What is a Roth IRA? Simply put, with a Roth IRA you contribute money on which you do pay income tax; in other words, it is after-tax money that you invest. Once you set up this account and contribute this money, it grows tax-deferred as long it remains in a Roth IRA. Once you are older than 59½ and have had the Roth IRA for at least five years, then the earnings becomes tax-free and it is called a "qualified Roth IRA." But if you take the Roth IRA out before age 59 ½, even after holding it for more than five years, it is taxable and subject to penalty. Also, if you started the Roth IRA after you turn 59 1/2, in order for the earning to be tax free, you must hold it for at least five years or more. After a Roth IRA becomes a qualified Roth IRA, the total distribution is tax-free, since you have paid the tax on the original investment.
There are two ways to set up a Roth IRA. The first one is called a contributory (or regular) Roth IRA. The second is a Roth IRA conversion.
The contributory Roth IRA is the most common way to fund to a Roth IRA; therefore, it is common for people to say Roth IRA without referring to the contributory portion of the name. This is how you contribute if you are working and earning money, either as an employee or working for yourself (or as a working partner in a partnership), or if you are receiving alimony. The earnings from self-employment and wages are called earned income, whereas interest, dividend, and rental income are called passive income. In order to start a Roth IRA, you must have earned income. You can put money into the Roth IRA up to the limit the IRS allows on the amount you have earned. For instance, if you and your spouse together had $15,000 in earned income in 2009 or 2010 and you are 50 years old or older, you can set up a $6,000 Roth IRA for each of you, even if only one of you earned the $15,000. If your earned income is less than $12,000, for example, $7,000, you can set up a Roth IRA for the total of $7,000. That could be any combination, such as $3,500 for each of you, or $6,000 for one of you and $1,000 for the other.
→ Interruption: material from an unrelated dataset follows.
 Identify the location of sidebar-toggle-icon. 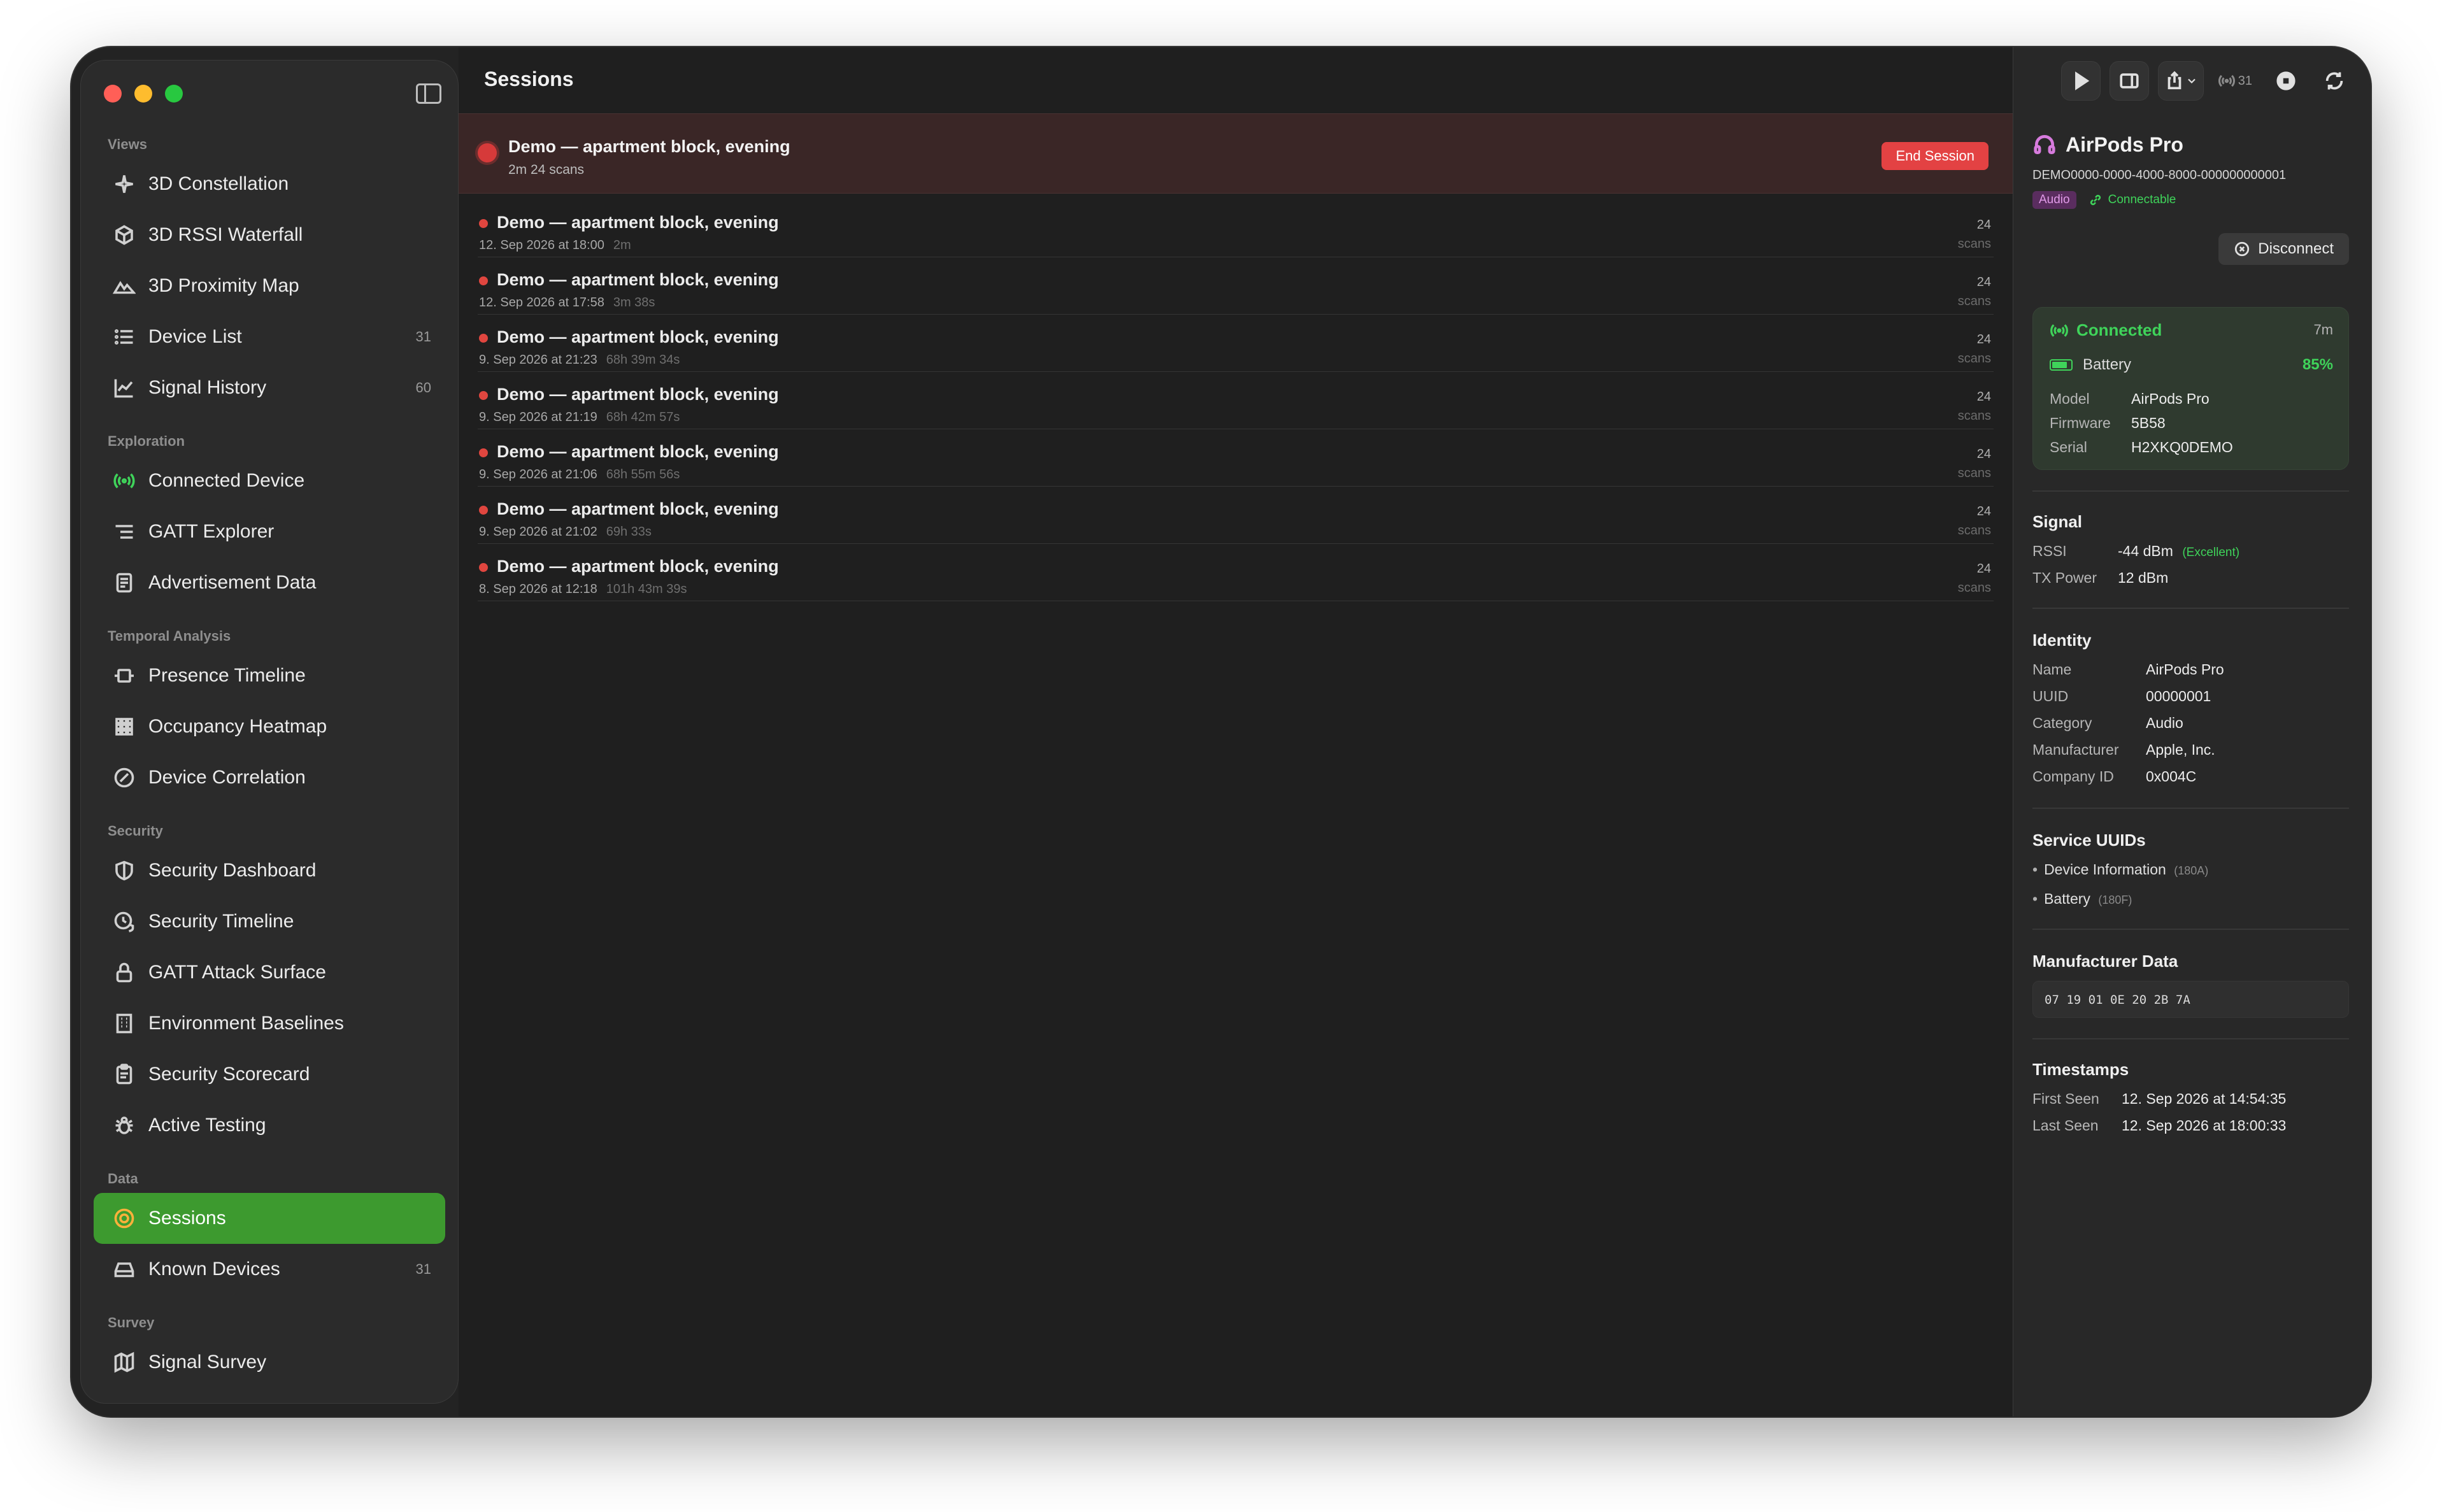
(428, 94).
There is no age limit for starting or continuing contributions to the Roth IRA as long as you have earned income. At age 70½, however, you are no longer able to contribute to a regular IRA. So, people over age 70½ who do have earned income should consider starting or continuing with their Roth IRA. The limits for a person over age 50 (any day in the tax year) are higher due to the allowance of additional contributions called "catch-up contributions." Therefore, if you turn 50 on December 31, 2010, you can use the higher limit amount for the year.
The ability to contribute to a Roth IRA is eliminated for the high-income earner. According to the IRS (for 2010), you are considered a high-income earner if you make more than $120,000 annually if single, and more than $177,000 if married. The IRS changes the limits for inflation each year.
If single, your contribution of $5,000 (or $6,000 if 50 years old or older) will be reduced as your income increases from $105,000 to $120,000 (for 2010). Once your income is more than $120,000, you are not eligible for a Roth IRA. If married, your contribution of $5,000 (or $6,000 if 50 years old or older) will be reduced as your income increases from $167,000 to $177,000 (for 2010). Once your income is more than $177,000 you are not eligible for a Roth IRA.
For married persons filing separately, the rules are different depending on whether you are living with your spouse or not. If you are married but lived apart from your spouse during the entire year, then the rule for single applies (see above). However, if you are married and lived with your spouse even one day, then the phase out is from zero to $10,000. That means that if your income is more than $10,000 per year, you are not eligible to contribute to a Roth IRA. The IRS implemented this stipulation to prevent married people who do not qualify (as above) from filing separately (when one has little income) to manipulate the rules.
The second way to have a Roth IRA is to have a Roth IRA Conversion. This is for those people who already have an IRA. You can convert all or part of your IRA to a Roth IRA; however, by doing so, you are required to pay tax on the amount that is converted.
Once converted, it acts like a regular Roth IRA with the same features described in the previous chapters. If you consider doing a Roth IRA conversion, the conversion must be complete before December 31. The tax is due in the year the conversion is completed. To qualify for the conversion for 2009, your adjusted gross income (AGI), without counting the Roth IRA conversion and RMD from a regular IRA if you are over 70½, has to be less than $100,000. Your AGI is the total of all income less certain adjustments. It is shown on the last line (37) of page one of your Form 1040 tax return. Alternatively, it is on line 21 of page one of Form 1040A.
However, the IRS is allowing everyone to convert his or her IRA into a Roth IRA in the year 2010 without the AGI limit. The best part is that you have two years to pay the tax on this conversion.
What happens if you convert your IRA into a Roth IRA and when you are preparing your income taxes you realize it is costing you too much in tax or you went over the $100,000 adjusted gross income limit? The IRS allows you to reverse the conversion without any tax consequences once per calendar year before the due date of your tax return, plus the maximum six-month extension period (whether or not the return is actually extended). This is called a Roth IRA recharacterization. For example, the deadline to recharacterize a 2010 Roth conversion is October 15, 2011.
By converting, you will be reducing your IRAs, which means, after you turn age 70½, your required minimum distribution would be less.